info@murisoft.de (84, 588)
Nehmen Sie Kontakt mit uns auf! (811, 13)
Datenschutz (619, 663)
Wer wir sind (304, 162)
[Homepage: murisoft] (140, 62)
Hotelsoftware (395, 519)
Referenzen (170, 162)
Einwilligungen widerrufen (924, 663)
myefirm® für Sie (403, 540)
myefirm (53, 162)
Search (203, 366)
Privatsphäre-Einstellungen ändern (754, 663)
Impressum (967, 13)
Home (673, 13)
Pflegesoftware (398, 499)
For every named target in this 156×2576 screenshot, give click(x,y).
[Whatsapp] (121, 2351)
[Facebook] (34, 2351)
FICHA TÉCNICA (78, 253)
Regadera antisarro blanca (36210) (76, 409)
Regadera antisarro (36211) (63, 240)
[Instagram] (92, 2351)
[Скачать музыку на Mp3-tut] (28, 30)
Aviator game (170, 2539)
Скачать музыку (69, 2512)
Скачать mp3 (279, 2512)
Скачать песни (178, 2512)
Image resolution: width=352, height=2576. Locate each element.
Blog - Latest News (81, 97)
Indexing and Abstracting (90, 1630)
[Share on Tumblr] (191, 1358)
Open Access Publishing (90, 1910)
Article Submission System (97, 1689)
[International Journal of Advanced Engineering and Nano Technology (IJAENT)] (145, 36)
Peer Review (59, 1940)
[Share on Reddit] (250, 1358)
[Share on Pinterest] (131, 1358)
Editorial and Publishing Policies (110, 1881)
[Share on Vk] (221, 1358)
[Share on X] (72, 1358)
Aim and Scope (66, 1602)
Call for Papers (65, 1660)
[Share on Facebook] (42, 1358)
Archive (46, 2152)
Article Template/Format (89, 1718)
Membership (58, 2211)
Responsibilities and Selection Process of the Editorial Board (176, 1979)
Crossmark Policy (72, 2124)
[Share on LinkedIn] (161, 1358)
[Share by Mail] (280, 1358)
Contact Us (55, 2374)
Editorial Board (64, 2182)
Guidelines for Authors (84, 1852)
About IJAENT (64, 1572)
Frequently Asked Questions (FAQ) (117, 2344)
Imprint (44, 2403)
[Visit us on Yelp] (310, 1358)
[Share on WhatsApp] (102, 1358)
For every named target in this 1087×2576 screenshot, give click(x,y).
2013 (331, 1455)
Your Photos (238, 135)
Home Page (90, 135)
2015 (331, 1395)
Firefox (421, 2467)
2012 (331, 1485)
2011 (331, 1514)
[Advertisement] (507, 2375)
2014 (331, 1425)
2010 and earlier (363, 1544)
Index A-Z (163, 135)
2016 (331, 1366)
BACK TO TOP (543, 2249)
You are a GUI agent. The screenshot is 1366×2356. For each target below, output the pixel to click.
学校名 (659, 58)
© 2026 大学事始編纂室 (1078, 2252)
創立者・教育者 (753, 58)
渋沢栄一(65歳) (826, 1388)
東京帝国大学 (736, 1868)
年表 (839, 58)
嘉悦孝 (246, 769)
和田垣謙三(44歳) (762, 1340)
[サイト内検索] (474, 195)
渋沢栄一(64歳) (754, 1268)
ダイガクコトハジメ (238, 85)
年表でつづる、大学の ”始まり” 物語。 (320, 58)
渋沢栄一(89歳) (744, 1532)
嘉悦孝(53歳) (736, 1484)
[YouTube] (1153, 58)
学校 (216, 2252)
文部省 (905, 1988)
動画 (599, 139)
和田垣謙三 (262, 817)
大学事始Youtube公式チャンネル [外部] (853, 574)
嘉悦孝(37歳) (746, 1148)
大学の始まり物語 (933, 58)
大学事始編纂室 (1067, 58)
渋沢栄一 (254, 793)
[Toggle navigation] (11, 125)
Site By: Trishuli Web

◇ ◇ ◇ ◇ ◇

**WHAT TO DO:**
Leaving nothing out, print each line above exactly.

**SOLUTION TO THIS PROBLEM:**
info@murisoft.de (84, 588)
Nehmen Sie Kontakt mit uns auf! (811, 13)
Datenschutz (619, 663)
Wer wir sind (304, 162)
[Homepage: murisoft] (140, 62)
Hotelsoftware (395, 519)
Referenzen (170, 162)
Einwilligungen widerrufen (924, 663)
myefirm® für Sie (403, 540)
myefirm (53, 162)
Search (203, 366)
Privatsphäre-Einstellungen ändern (754, 663)
Impressum (967, 13)
Home (673, 13)
Pflegesoftware (398, 499)
For every named target in this 156×2576 screenshot, give click(x,y).
[Whatsapp] (121, 2351)
[Facebook] (34, 2351)
FICHA TÉCNICA (78, 253)
Regadera antisarro blanca (36210) (76, 409)
Regadera antisarro (36211) (63, 240)
[Instagram] (92, 2351)
[Скачать музыку на Mp3-tut] (28, 30)
Aviator game (170, 2539)
Скачать музыку (69, 2512)
Скачать mp3 (279, 2512)
Скачать песни (178, 2512)
Image resolution: width=352, height=2576. Locate each element.
Blog - Latest News (81, 97)
Indexing and Abstracting (90, 1630)
[Share on Tumblr] (191, 1358)
Open Access Publishing (90, 1910)
Article Submission System (97, 1689)
[International Journal of Advanced Engineering and Nano Technology (IJAENT)] (145, 36)
Peer Review (59, 1940)
[Share on Reddit] (250, 1358)
[Share on Pinterest] (131, 1358)
Editorial and Publishing Policies (110, 1881)
[Share on Vk] (221, 1358)
[Share on X] (72, 1358)
Aim and Scope (66, 1602)
Call for Papers (65, 1660)
[Share on Facebook] (42, 1358)
Archive (46, 2152)
Article Template/Format (89, 1718)
Membership (58, 2211)
Responsibilities and Selection Process of the Editorial Board (176, 1979)
Crossmark Policy (72, 2124)
[Share on LinkedIn] (161, 1358)
[Share by Mail] (280, 1358)
Contact Us (55, 2374)
Editorial Board (64, 2182)
Guidelines for Authors (84, 1852)
About IJAENT (64, 1572)
Frequently Asked Questions (FAQ) (117, 2344)
Imprint (44, 2403)
[Visit us on Yelp] (310, 1358)
[Share on WhatsApp] (102, 1358)
For every named target in this 1087×2576 screenshot, give click(x,y).
2013 (331, 1455)
Your Photos (238, 135)
Home Page (90, 135)
2015 (331, 1395)
Firefox (421, 2467)
2012 (331, 1485)
2011 (331, 1514)
[Advertisement] (507, 2375)
2014 (331, 1425)
2010 and earlier (363, 1544)
Index A-Z (163, 135)
2016 (331, 1366)
BACK TO TOP (543, 2249)
You are a GUI agent. The screenshot is 1366×2356. For each target below, output the pixel to click.
学校名 (659, 58)
© 2026 大学事始編纂室 (1078, 2252)
創立者・教育者 (753, 58)
渋沢栄一(65歳) (826, 1388)
東京帝国大学 (736, 1868)
年表 (839, 58)
嘉悦孝 (246, 769)
和田垣謙三(44歳) (762, 1340)
[サイト内検索] (474, 195)
渋沢栄一(64歳) (754, 1268)
ダイガクコトハジメ (238, 85)
年表でつづる、大学の ”始まり” 物語。 (320, 58)
渋沢栄一(89歳) (744, 1532)
嘉悦孝(53歳) (736, 1484)
[YouTube] (1153, 58)
学校 (216, 2252)
文部省 (905, 1988)
動画 (599, 139)
和田垣謙三 (262, 817)
大学事始Youtube公式チャンネル [外部] (853, 574)
嘉悦孝(37歳) (746, 1148)
大学の始まり物語 (933, 58)
大学事始編纂室 (1067, 58)
渋沢栄一 (254, 793)
[Toggle navigation] (11, 125)
Site By: Trishuli Web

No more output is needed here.